• Given data:

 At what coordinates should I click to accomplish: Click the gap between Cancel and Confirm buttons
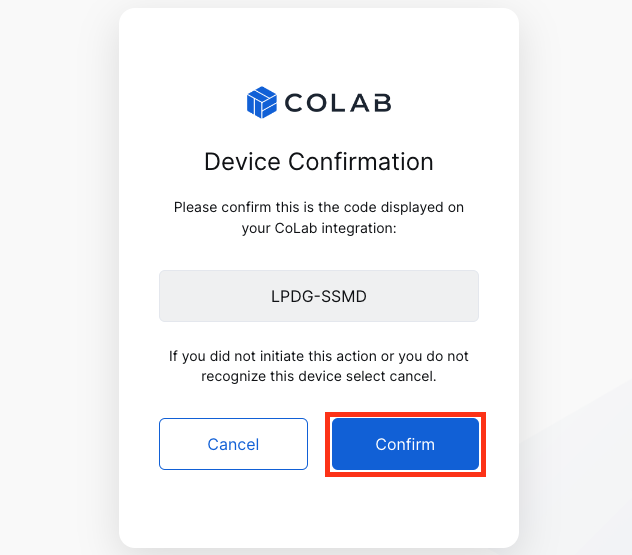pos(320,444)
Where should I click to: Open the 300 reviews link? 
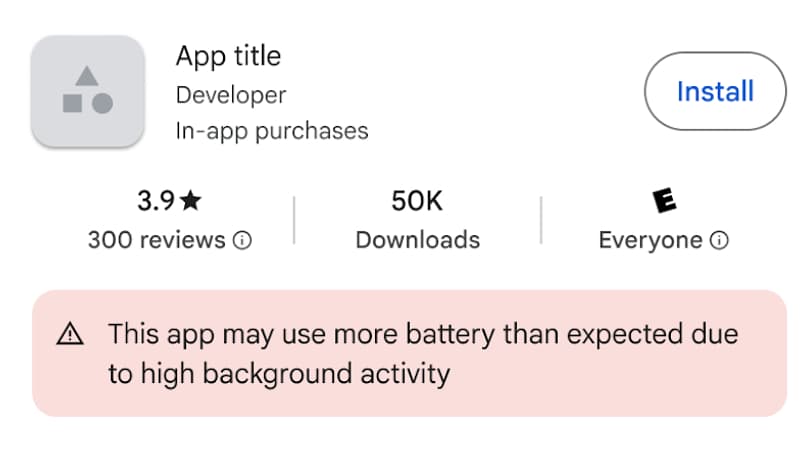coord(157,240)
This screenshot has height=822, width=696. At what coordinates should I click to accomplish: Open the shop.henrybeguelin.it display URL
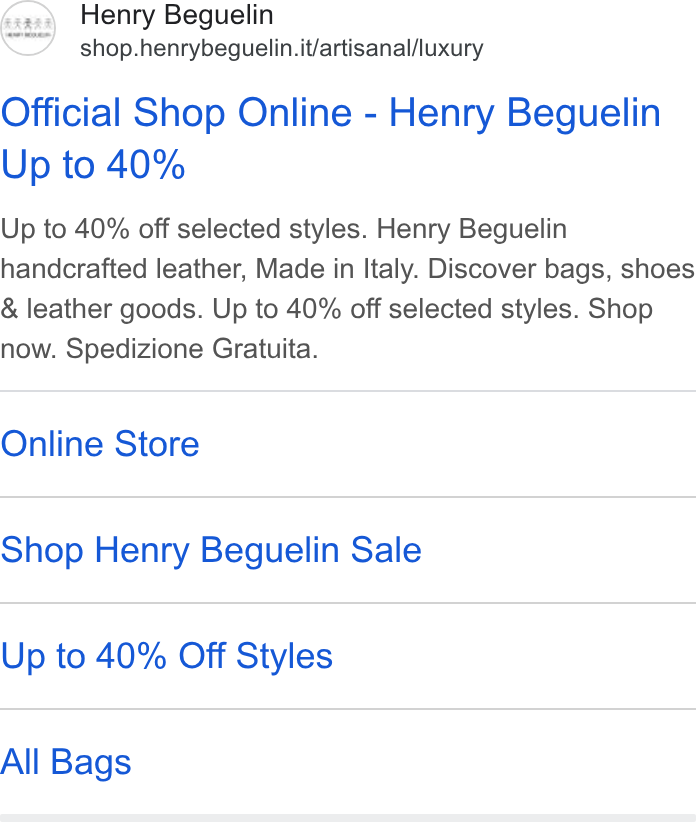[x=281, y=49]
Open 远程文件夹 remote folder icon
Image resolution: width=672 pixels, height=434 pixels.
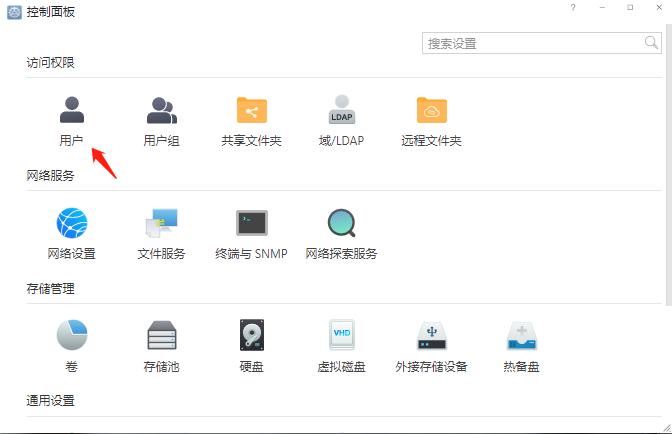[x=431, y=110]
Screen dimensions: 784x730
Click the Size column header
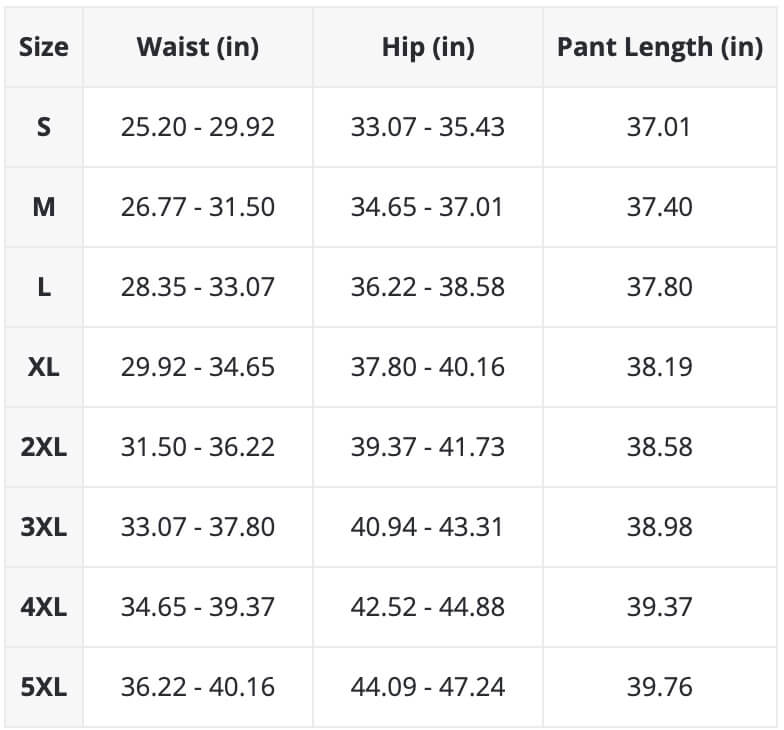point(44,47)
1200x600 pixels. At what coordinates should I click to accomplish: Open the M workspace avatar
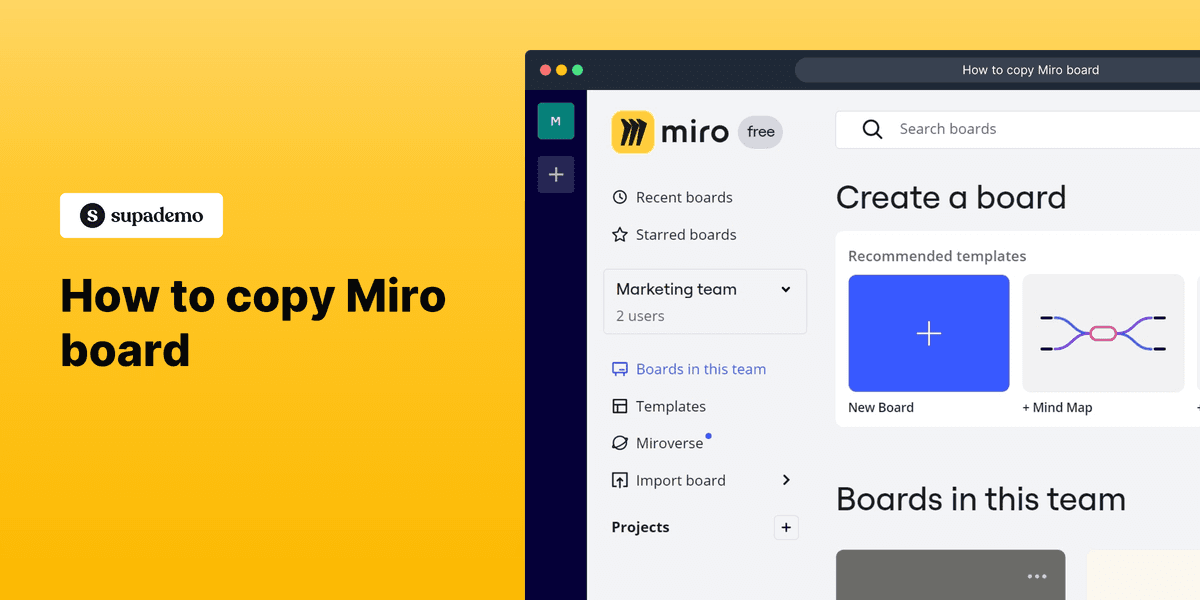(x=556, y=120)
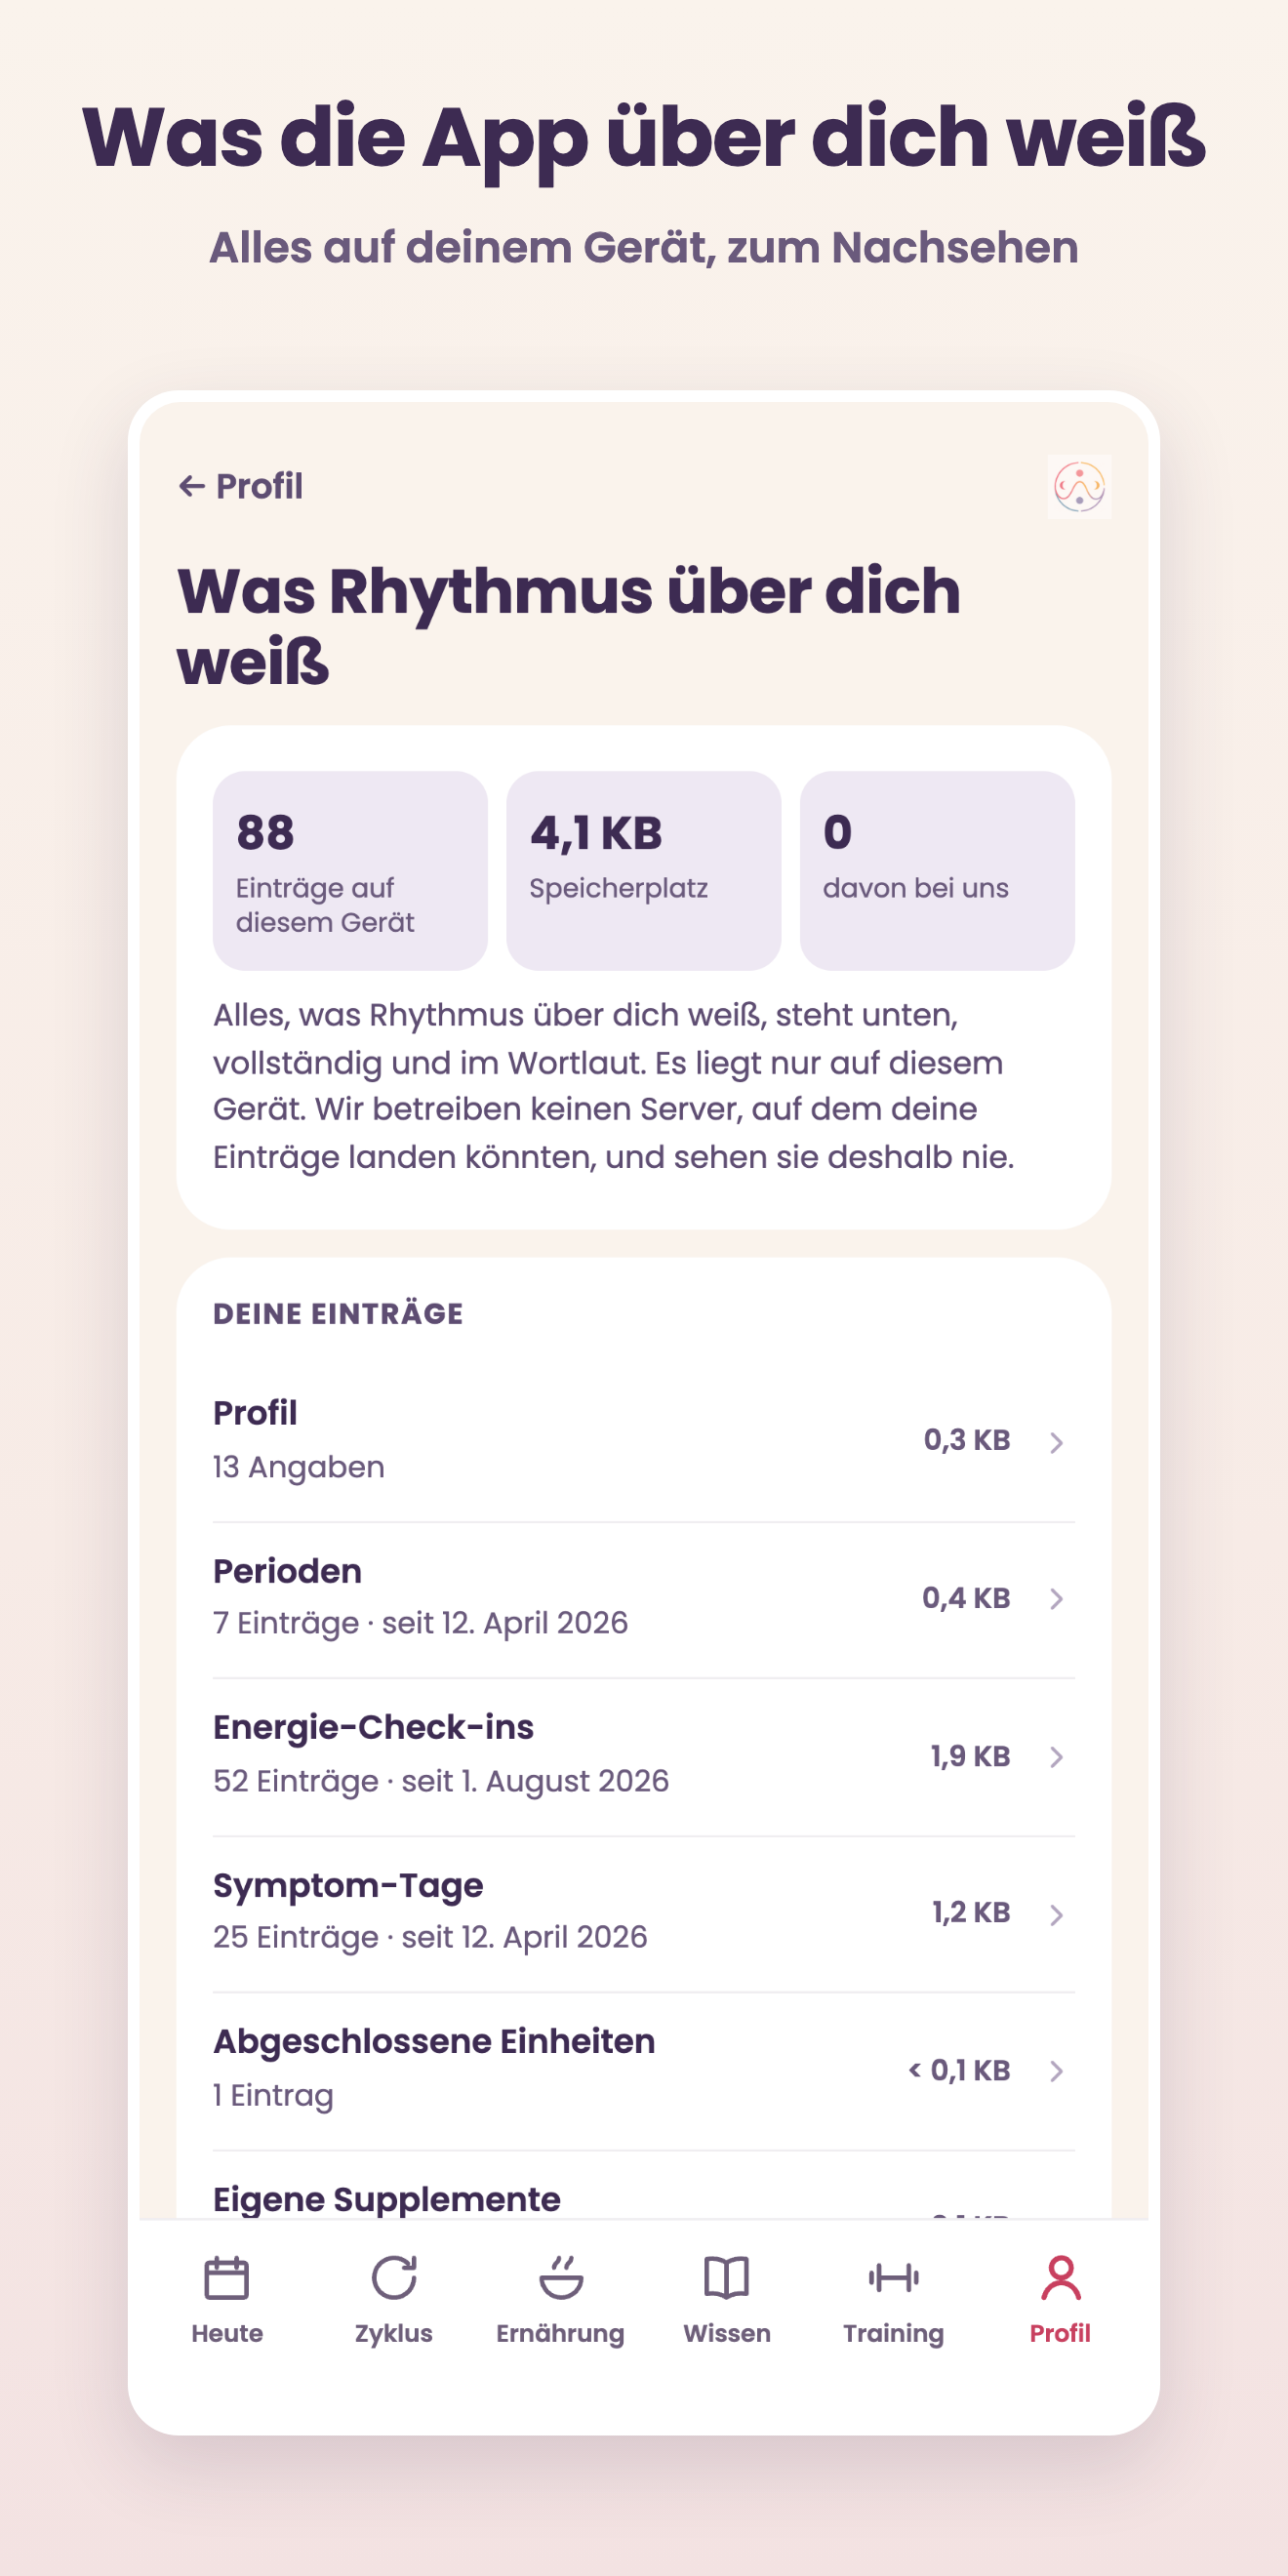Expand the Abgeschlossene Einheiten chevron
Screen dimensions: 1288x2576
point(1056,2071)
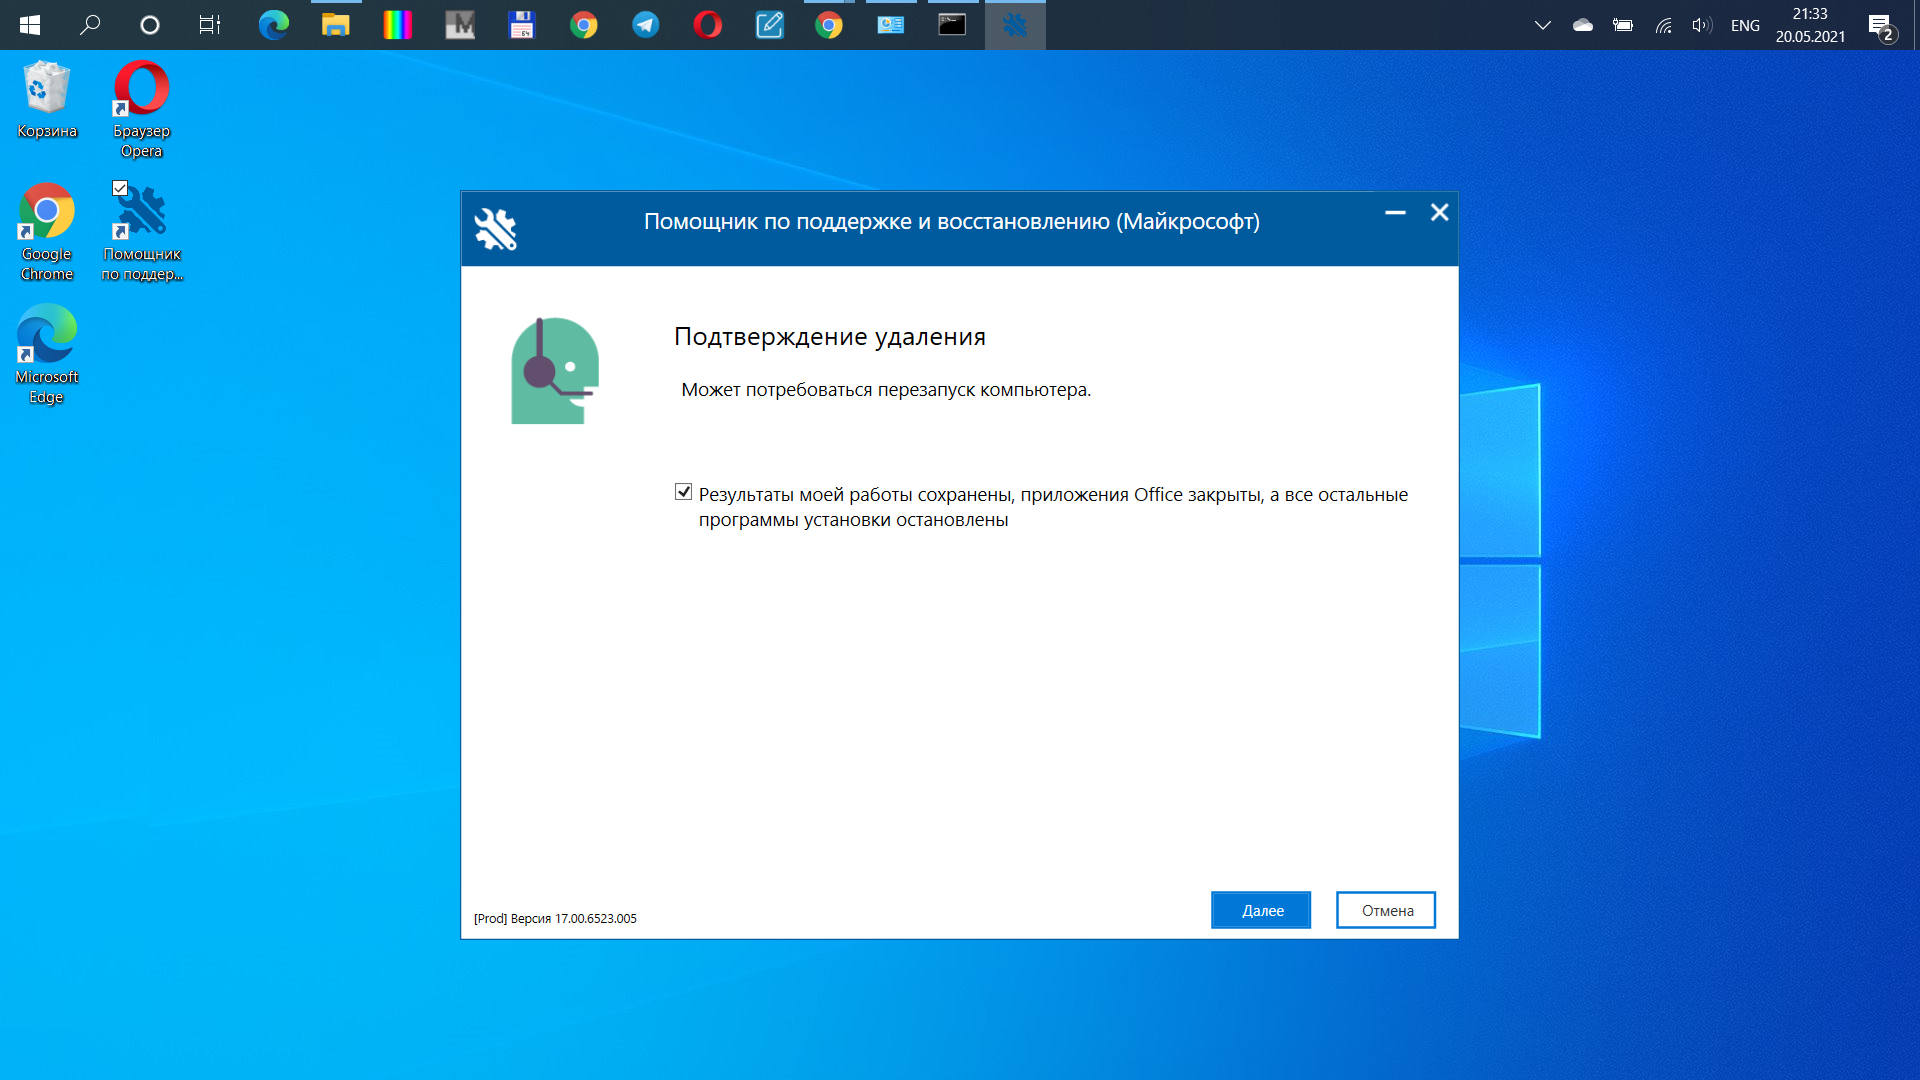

• Activity: Reproduce the whole listing word for word, setting aside any pictures.

• Response:
 At what coordinates should I click to accomplish: Click the gap between Cancel and Confirm buttons
pos(320,444)
Where should I click to: Open the 300 reviews link? 
coord(157,240)
This screenshot has height=822, width=696. At what coordinates should I click to accomplish: Open the shop.henrybeguelin.it display URL
[x=281, y=49]
Open 远程文件夹 remote folder icon
Image resolution: width=672 pixels, height=434 pixels.
[x=431, y=110]
Screen dimensions: 784x730
Click the Size column header
point(44,47)
1200x600 pixels. At what coordinates should I click to accomplish: Open the M workspace avatar
(x=556, y=120)
Expand the Abgeschlossene Einheiten chevron
Screen dimensions: 1288x2576
point(1056,2071)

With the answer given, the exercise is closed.